Secuencia: cuando cayó la gorra a interrumpir la asamblea me
fui hasta adelante con el resto del quilombo. No lo puedo evitar, es una
reacción instintiva que tengo siempre, me sublevan los ratis. Se armó como un
cordón de negros que putiaban en sus lenguas maravillosas a los colorados del
rey. Cuando el que tenía la pechera de cobre empezó a hablar, agarré una piedra
y se la tiré por la cabeza. Al principio se cagaron, pero de toque peló un
sable y un pistolón y me apuntó.
-Ay mijita, cómo vas a hacer una cosa así, pusiste a todo el
mundo en riesgo.
-¿Cómo son eh? ¿A él lo dejaron contar su chorro sin chistar
y a mí me van a comentar todo?
-No, no, dejala Alicia. Además yo hubiera hecho lo mismo.
Contá Negra, contá.
-No tuve tiempo de reaccionar a los tiros. Se armó la
desbandada, algunos se tiraron encima de los gendarmes, cuando siento que me
agarran de la cintura y de un tirón empiezo a volar por el aire, montada al
tipo enorme que había hablado a lo último. Tenía una fuerza sobrehumana. En
cuatro zancadas habíamos pasado la primera línea de fogones y lo peché un poco
para que me largue. Me puso una cara de culo importante pero me dejó en tierra
y me agarró de la mano para que lo siguiera en la carrera. Ya no veía donde
estaba este boludo, aunque ya no escuchaba los tiros y me pareció que la
trifulca seguía, así que lo seguí.
Corrimos bocha y cuando ya no daba más, alegría, nos metimos
en una choza. No les miento ni un poquito, tenía la forma de una carpa, las
paredes eran de palos largos empastados con barro y paja, hacían un círculo
grande y el techo era de paja. Adentro había lugar para un catre y un
montoncito de piedras que usaban de brasero. En una esquina había un hacha de
dos caras, de las chiquitas, como las que se usan para sacar las raíces del
jardín y un jarrón de madera lleno de quincalla, piedritas, palos de diferentes
maderas, yuyos, trapos de colores y muchos caracolitos. Cuando creyó que
estábamos a salvo, entró de nuevo a la choza y prendió el brasero con un
chispero de marineros, una rosquita de metal con una piedra atada a un cordel.
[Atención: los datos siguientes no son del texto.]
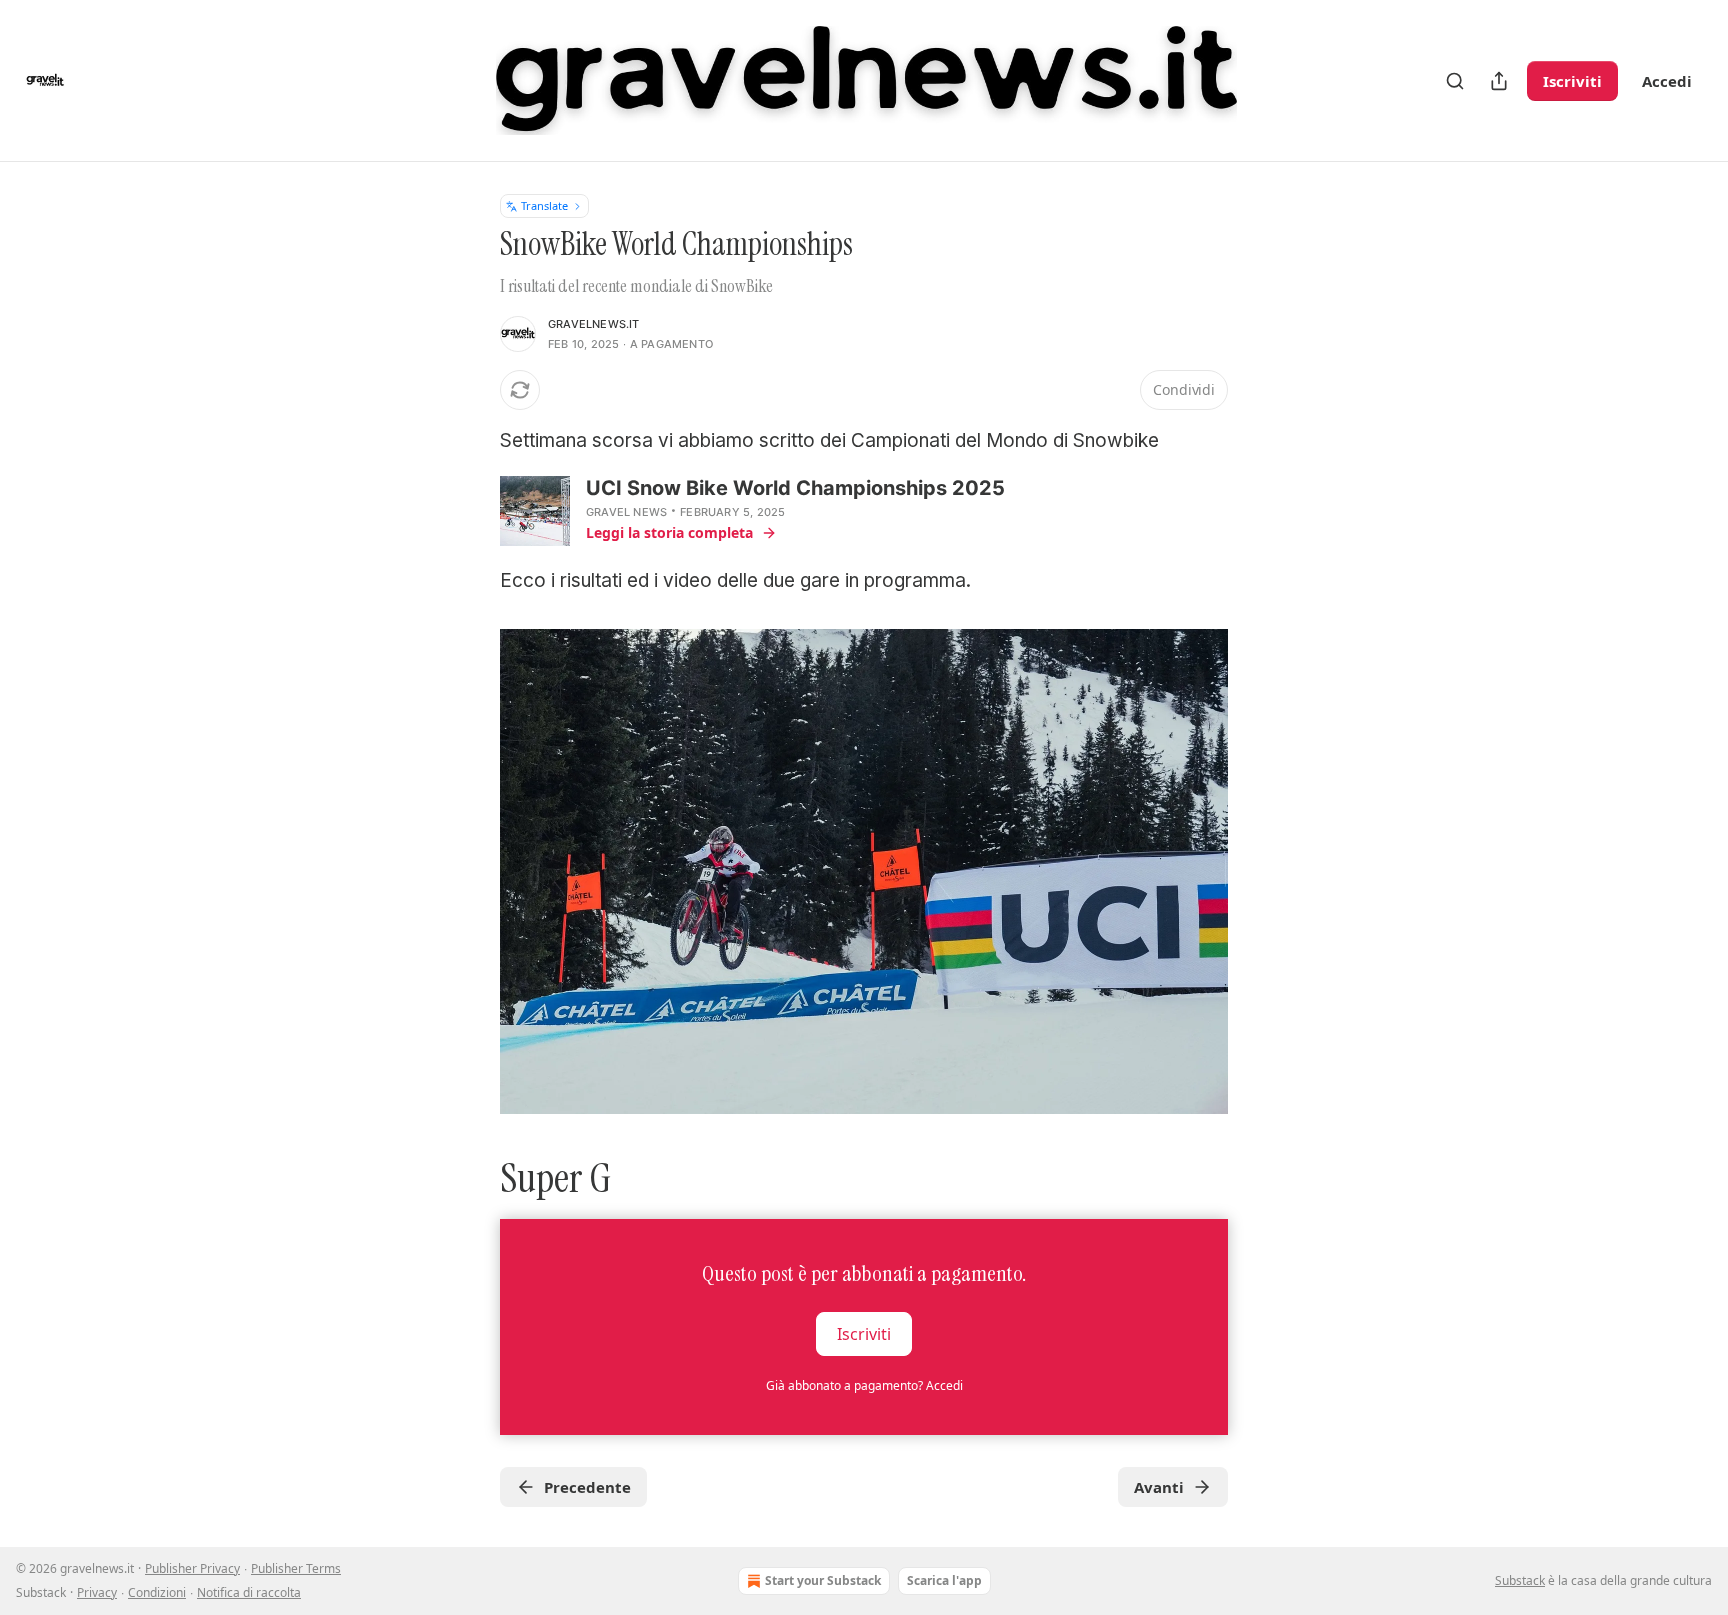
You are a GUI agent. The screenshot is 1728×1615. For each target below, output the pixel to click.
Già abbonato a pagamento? (864, 1385)
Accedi (1667, 81)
Desde que puso la pava, me enamoró. La luz del fogón sólo
marcaba volúmenes de una piel negro azabache pintada de oro. No había líneas,
sólo contornos. Un físico esculpido de músculos bien marcados, una cabeza
pelada al ras con ojos grandes sobre los pómulos salidos y unos labios
turgentes, enormes, que le adornaban el rostro como el mascarón de proa de un
barco.
Le pedí disculpas por haberle pegado pero le expliqué que no
me bancaba que me carguen como un paquete.
-Tu hablas muy lápido, Oia.- fue lo primero que me dijo.
Después empecé a entender que los que habían sido esclavizados hace poquito,
chocaban con el castellano más que los que ya llevaban un tiempo en la ciudad.
Le repetí lo mismo pero con menos palabras y más lento, hasta que pareció comprender.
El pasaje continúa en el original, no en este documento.